- THE DATA -
§

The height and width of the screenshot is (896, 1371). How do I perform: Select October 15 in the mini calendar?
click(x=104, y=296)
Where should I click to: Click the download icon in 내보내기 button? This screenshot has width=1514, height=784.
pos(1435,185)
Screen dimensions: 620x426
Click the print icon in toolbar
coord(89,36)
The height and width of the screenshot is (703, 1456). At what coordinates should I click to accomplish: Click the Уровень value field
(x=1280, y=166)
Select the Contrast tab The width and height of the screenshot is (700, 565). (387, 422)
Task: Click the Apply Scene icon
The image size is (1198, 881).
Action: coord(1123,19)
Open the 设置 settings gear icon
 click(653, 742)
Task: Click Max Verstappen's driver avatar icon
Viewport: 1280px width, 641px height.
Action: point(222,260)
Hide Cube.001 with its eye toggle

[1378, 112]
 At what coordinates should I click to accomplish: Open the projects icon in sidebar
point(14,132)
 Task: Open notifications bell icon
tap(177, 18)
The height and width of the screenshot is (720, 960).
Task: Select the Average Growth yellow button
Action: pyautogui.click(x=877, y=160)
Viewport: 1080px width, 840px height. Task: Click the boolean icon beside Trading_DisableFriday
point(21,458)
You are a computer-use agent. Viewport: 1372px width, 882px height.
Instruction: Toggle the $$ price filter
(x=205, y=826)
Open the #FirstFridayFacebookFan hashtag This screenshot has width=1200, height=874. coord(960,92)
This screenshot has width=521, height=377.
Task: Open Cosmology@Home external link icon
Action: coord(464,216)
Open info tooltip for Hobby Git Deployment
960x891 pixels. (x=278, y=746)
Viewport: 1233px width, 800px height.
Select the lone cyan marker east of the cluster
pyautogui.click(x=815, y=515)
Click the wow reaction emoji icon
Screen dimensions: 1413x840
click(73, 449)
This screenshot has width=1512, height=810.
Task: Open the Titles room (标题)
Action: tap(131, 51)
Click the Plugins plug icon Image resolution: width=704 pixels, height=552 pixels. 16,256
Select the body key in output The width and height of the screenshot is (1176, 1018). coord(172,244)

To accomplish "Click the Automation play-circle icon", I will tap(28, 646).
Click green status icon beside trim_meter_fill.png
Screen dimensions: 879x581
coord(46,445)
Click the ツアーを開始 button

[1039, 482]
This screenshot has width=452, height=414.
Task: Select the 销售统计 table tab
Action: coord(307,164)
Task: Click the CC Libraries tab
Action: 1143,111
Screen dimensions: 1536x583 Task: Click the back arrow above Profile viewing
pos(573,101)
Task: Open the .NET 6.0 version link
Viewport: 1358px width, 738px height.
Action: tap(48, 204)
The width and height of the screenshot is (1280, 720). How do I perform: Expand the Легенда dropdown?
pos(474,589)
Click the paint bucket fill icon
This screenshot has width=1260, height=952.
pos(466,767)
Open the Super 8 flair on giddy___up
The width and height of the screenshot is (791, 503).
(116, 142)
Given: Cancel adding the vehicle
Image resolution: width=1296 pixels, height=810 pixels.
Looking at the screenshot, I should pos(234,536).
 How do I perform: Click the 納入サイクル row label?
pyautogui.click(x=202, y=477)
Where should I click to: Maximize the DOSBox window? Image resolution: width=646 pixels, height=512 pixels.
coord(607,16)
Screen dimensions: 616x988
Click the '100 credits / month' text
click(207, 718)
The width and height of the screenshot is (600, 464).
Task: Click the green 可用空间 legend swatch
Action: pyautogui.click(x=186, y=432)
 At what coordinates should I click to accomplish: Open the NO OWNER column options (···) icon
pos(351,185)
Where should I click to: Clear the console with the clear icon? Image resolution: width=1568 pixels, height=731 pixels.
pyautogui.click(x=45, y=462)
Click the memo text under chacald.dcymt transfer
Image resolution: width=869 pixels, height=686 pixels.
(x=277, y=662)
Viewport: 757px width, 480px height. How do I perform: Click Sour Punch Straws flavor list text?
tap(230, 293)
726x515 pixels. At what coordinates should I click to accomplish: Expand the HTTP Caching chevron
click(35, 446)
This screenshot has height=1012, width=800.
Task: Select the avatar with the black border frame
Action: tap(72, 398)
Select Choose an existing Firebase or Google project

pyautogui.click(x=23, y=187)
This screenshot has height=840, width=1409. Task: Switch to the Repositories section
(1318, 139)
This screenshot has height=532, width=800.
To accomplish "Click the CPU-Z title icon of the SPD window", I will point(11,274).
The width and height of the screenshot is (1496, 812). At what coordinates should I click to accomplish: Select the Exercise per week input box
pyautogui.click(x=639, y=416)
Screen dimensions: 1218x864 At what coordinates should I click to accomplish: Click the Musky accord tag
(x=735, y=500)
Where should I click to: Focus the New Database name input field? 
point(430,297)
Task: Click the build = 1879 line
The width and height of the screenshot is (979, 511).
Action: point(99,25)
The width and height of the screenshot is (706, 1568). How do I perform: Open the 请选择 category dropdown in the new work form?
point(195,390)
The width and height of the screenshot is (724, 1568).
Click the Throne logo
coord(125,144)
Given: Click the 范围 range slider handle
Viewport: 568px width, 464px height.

§

- EXERCISE DIRECTIONS -
Copy every one of the items above word for word, line by line.

- REPLY -
The height and width of the screenshot is (896, 1371). How do I perform: Select October 15 in the mini calendar?
click(x=104, y=296)
Where should I click to: Click the download icon in 내보내기 button? This screenshot has width=1514, height=784.
pos(1435,185)
Screen dimensions: 620x426
Click the print icon in toolbar
coord(89,36)
The height and width of the screenshot is (703, 1456). At what coordinates should I click to accomplish: Click the Уровень value field
(x=1280, y=166)
Select the Contrast tab The width and height of the screenshot is (700, 565). (387, 422)
Task: Click the Apply Scene icon
The image size is (1198, 881).
Action: coord(1123,19)
Open the 设置 settings gear icon
 click(653, 742)
Task: Click Max Verstappen's driver avatar icon
Viewport: 1280px width, 641px height.
Action: point(222,260)
Hide Cube.001 with its eye toggle

[1378, 112]
 At what coordinates should I click to accomplish: Open the projects icon in sidebar
point(14,132)
 Task: Open notifications bell icon
tap(177, 18)
The height and width of the screenshot is (720, 960).
Task: Select the Average Growth yellow button
Action: pyautogui.click(x=877, y=160)
Viewport: 1080px width, 840px height. Task: Click the boolean icon beside Trading_DisableFriday
point(21,458)
You are a computer-use agent. Viewport: 1372px width, 882px height.
Instruction: Toggle the $$ price filter
(x=205, y=826)
Open the #FirstFridayFacebookFan hashtag This screenshot has width=1200, height=874. coord(960,92)
This screenshot has width=521, height=377.
Task: Open Cosmology@Home external link icon
Action: coord(464,216)
Open info tooltip for Hobby Git Deployment
960x891 pixels. (x=278, y=746)
Viewport: 1233px width, 800px height.
Select the lone cyan marker east of the cluster
pyautogui.click(x=815, y=515)
Click the wow reaction emoji icon
Screen dimensions: 1413x840
click(73, 449)
This screenshot has width=1512, height=810.
Task: Open the Titles room (标题)
Action: tap(131, 51)
Click the Plugins plug icon Image resolution: width=704 pixels, height=552 pixels. 16,256
Select the body key in output The width and height of the screenshot is (1176, 1018). coord(172,244)

To accomplish "Click the Automation play-circle icon", I will tap(28, 646).
Click green status icon beside trim_meter_fill.png
Screen dimensions: 879x581
coord(46,445)
Click the ツアーを開始 button

[1039, 482]
This screenshot has width=452, height=414.
Task: Select the 销售统计 table tab
Action: coord(307,164)
Task: Click the CC Libraries tab
Action: 1143,111
Screen dimensions: 1536x583 Task: Click the back arrow above Profile viewing
pos(573,101)
Task: Open the .NET 6.0 version link
Viewport: 1358px width, 738px height.
Action: tap(48, 204)
The width and height of the screenshot is (1280, 720). How do I perform: Expand the Легенда dropdown?
pos(474,589)
Click the paint bucket fill icon
This screenshot has width=1260, height=952.
pos(466,767)
Open the Super 8 flair on giddy___up
The width and height of the screenshot is (791, 503).
(116, 142)
Given: Cancel adding the vehicle
Image resolution: width=1296 pixels, height=810 pixels.
Looking at the screenshot, I should pos(234,536).
 How do I perform: Click the 納入サイクル row label?
pyautogui.click(x=202, y=477)
Where should I click to: Maximize the DOSBox window? Image resolution: width=646 pixels, height=512 pixels.
coord(607,16)
Screen dimensions: 616x988
Click the '100 credits / month' text
click(207, 718)
The width and height of the screenshot is (600, 464).
Task: Click the green 可用空间 legend swatch
Action: pyautogui.click(x=186, y=432)
 At what coordinates should I click to accomplish: Open the NO OWNER column options (···) icon
pos(351,185)
Where should I click to: Clear the console with the clear icon? Image resolution: width=1568 pixels, height=731 pixels.
pyautogui.click(x=45, y=462)
Click the memo text under chacald.dcymt transfer
Image resolution: width=869 pixels, height=686 pixels.
(x=277, y=662)
Viewport: 757px width, 480px height. How do I perform: Click Sour Punch Straws flavor list text?
tap(230, 293)
726x515 pixels. At what coordinates should I click to accomplish: Expand the HTTP Caching chevron
click(35, 446)
This screenshot has height=1012, width=800.
Task: Select the avatar with the black border frame
Action: tap(72, 398)
Select Choose an existing Firebase or Google project

pyautogui.click(x=23, y=187)
This screenshot has height=840, width=1409. Task: Switch to the Repositories section
(1318, 139)
This screenshot has height=532, width=800.
To accomplish "Click the CPU-Z title icon of the SPD window", I will point(11,274).
The width and height of the screenshot is (1496, 812). At what coordinates should I click to accomplish: Select the Exercise per week input box
pyautogui.click(x=639, y=416)
Screen dimensions: 1218x864 At what coordinates should I click to accomplish: Click the Musky accord tag
(x=735, y=500)
Where should I click to: Focus the New Database name input field? 
point(430,297)
Task: Click the build = 1879 line
The width and height of the screenshot is (979, 511).
Action: point(99,25)
The width and height of the screenshot is (706, 1568). How do I perform: Open the 请选择 category dropdown in the new work form?
point(195,390)
The width and height of the screenshot is (724, 1568).
Click the Throne logo
coord(125,144)
Given: Click the 范围 range slider handle
Viewport: 568px width, 464px height.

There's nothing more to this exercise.